--- EXCERPT PROVIDED ---
———
Sunday, October 08, 2017

Beyond Fest ’17: Bad Black

Uganda’s leading action filmmaker is resourceful and prolific, but he makes no secret of his Hollywood influences. In his latest throw-down, there are plenty of shout-outs to Ryan Gosling in Drive and Joseph Gordon-Levitt in Looper. No, of course not. His conception of American action films remains blissfully stuck in the 1980s. The names of Stallone, Van Damme, and especially Schwarzenegger will be invoked throughout Nabwana (Isaac Godfrey Geoffrey) I.G.G.’s epic sixty-eight-minute Bad Black (trailer here), which screens (for free) during the 2017 Beyond Fest.

Swaaz (short for you know who) is a decent guy, but he will commit a brazen heist to pay for his sick and pregnant wife’s medical bills. How does he relate to the story of Bad Black, the legendary Wakaliga gang leader? It is pretty obvious, but IGG will still try to keep it a secret until the third act. When we first meet Bad Black, she is a much-abused little girl, who takes control of her own destiny by killing the Dickensian master of her pan-handling gang. Her fellow former beggars will become the core of her feared street gang.
———
--- DATA ---
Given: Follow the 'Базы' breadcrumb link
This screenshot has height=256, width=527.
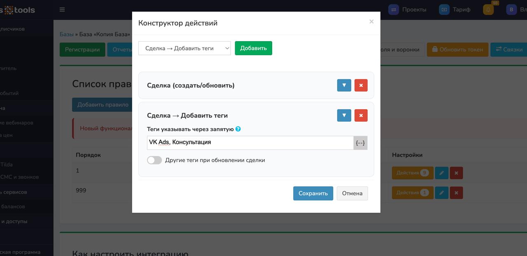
———
--- PROBLEM 1 ---
Answer these from the Bad Black review:
(a) How long does the review say Bad Black runs?
(b) What does Swaaz need money for?
(c) Whom does Bad Black kill as a little girl?
--- PROBLEM 2 ---
For each statement, say yes or no according to the Bad Black review, and quote the words that decide it.
(a) The film screens for free during the 2017 Beyond Fest.
(b) The film makes references to Ryan Gosling in Drive.
(c) Bad Black's former fellow beggars become the core of her street gang.

--- OUTPUT 1 ---
(a) Sixty-eight minutes.
(b) To pay his sick and pregnant wife's medical bills.
(c) The Dickensian master of her pan-handling gang.

--- OUTPUT 2 ---
(a) Yes: "which screens (for free) during the 2017 Beyond Fest"
(b) No: "there are plenty of shout-outs to Ryan Gosling in Drive and Joseph Gordon-Levitt in Looper. No, of course not."
(c) Yes: "Her fellow former beggars will become the core of her feared street gang."